Friday, November 9, 2012
For the love of God, 13-year-old-me, don't take that fucking book you found in the woods. Just because it's dirty and appears abandoned doesn't mean it doesn't belong to someone.
So I have a bunch of superpowers. No big deal. I hate calling them that even; they're not super. They have unfortunate side effects or consequences, and although I can do some cool shit, it doesn't always end well for me or for other people. Like the teleporting thing. Really, it's just like when you watch a video of some professional gymnast doing something insane, and you think, "how can that be a real thing he/she is doing?". It's like that, only I haven't run into anyone else yet who can do what I can. And what I can do is cooler than pole vaulting. And seriously, what the shit is the point of a pommel horse?

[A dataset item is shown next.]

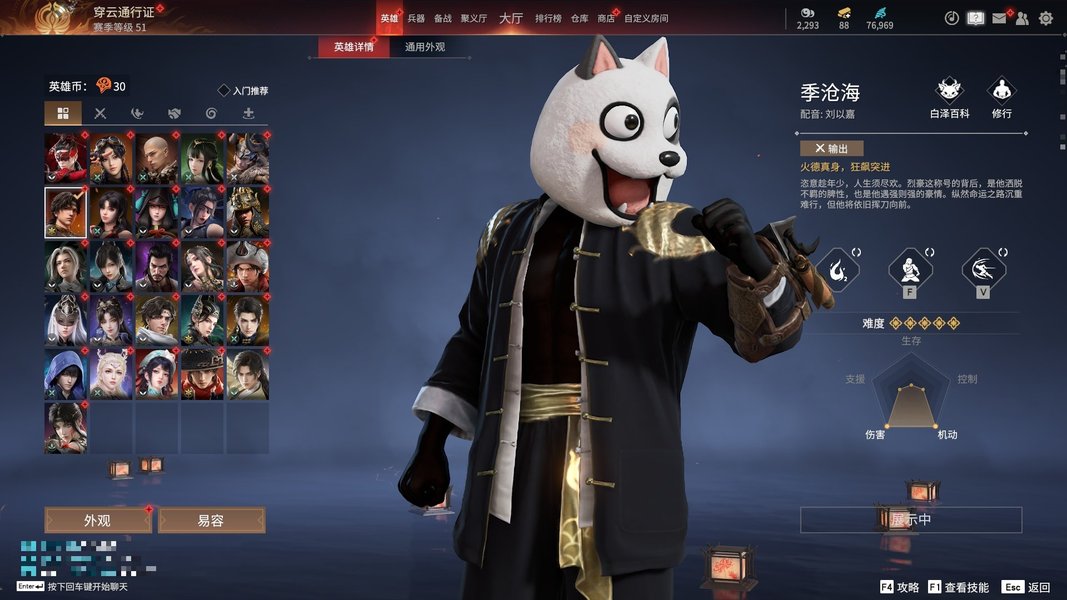Open the 外观 appearance button
1067x600 pixels.
tap(98, 521)
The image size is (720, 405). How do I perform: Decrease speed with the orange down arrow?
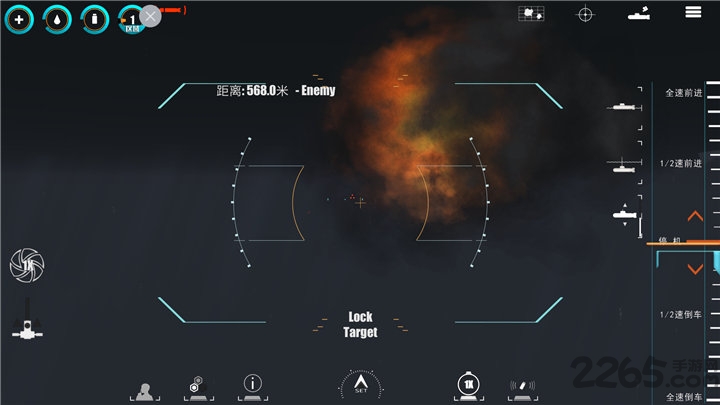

My abilities don't work on whatever's been following me around since I was 13. Time to get serious, folks. I don't take much seriously, but this guy... he's no laughing matter. He hasn't gotten close to me yet, or spoken to me, but I figure it's only a matter of time. He gets a little closer every year.
The book's cover was nondescript. Black with some silver script on it. Well, the silver was pretty dirty, so it was more like grey script. I didn't recognize the words, and I couldn't see the picture that used to be on the front. I cracked the book open, and there was nothing inside it. I thought hey, maybe this would make a cool gift for Amanda. She was some gothy chick I had a thing for when I was 13; no idea why I thought black lipstick was hot. That's another thing, 13-year-old-me; goth girls aren't any more interesting or deep than girls who don't pretend to worship Satan.

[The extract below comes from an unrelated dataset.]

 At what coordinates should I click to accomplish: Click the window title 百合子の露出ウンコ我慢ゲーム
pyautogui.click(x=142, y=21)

So I took the book with me. That night, I saw him. In the distance. I looked outside my window into the woods outside my kitchen. About as far on the horizon as I could see, there was this guy in a suit. I couldn't see his face. I would say his face was blurry, but he was just too far away for me to make out any details. There was absolutely nothing normal about a guy standing in the woods wearing a suit, since there was nothing in that direction for miles. Since I had a giant pair of balls when I was 13 (I'm not going to lie; they've since shrunk down to a more normal level), I stormed out of the house, thinking I could confront him. He was gone.

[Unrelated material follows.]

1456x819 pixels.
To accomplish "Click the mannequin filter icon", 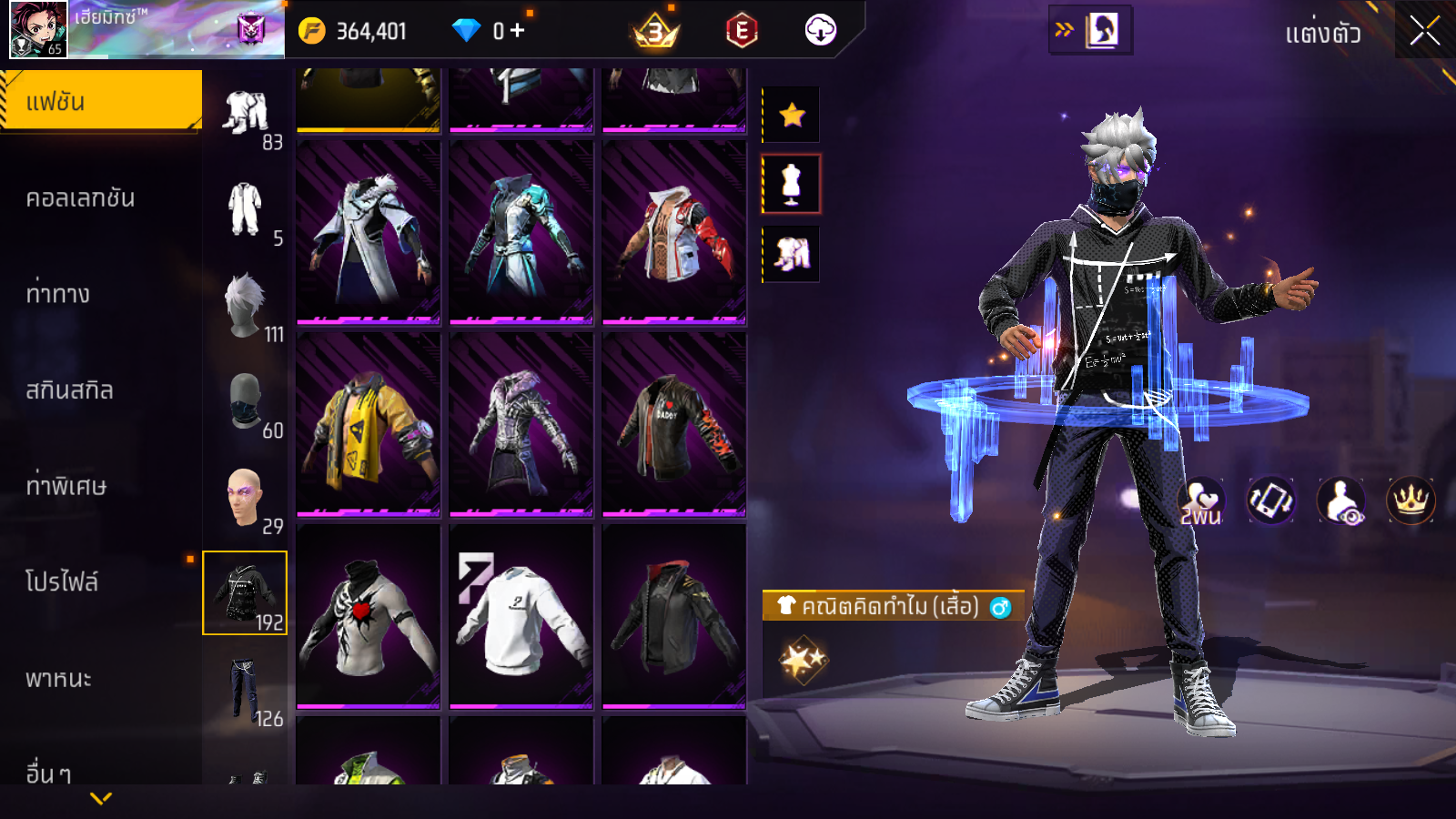I will pyautogui.click(x=792, y=184).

I've only seen him a few times per year, but like I said, he appears a little closer every year I see him. I've tried teleporting to him; no dice. When I appear where he stood, he appears just as far away as he had been before I moved. I've tried reading his mind; it's as effective as reading the mind of someone's bowl of cereal. And a lot less delicious than cereal, I'd bet. When I was 15, I put the book back where I found it. When I was 16, I tried to find it again to light it on fire, or rip the pages out, or... whatever. Get rid of the fucking thing. Apologize to the guy. But the book was gone.
I'm not sure what'll happen when we finally meet. But I'm willing to bet it won't be a cool fight scene like in the movies. More likely, I'll shit my pants and die in a heap of shame. My mom always told me to wear clean underwear in case I got into an accident, but I bet she didn't consider the scenario in which a real life slenderman was going to scare me to death.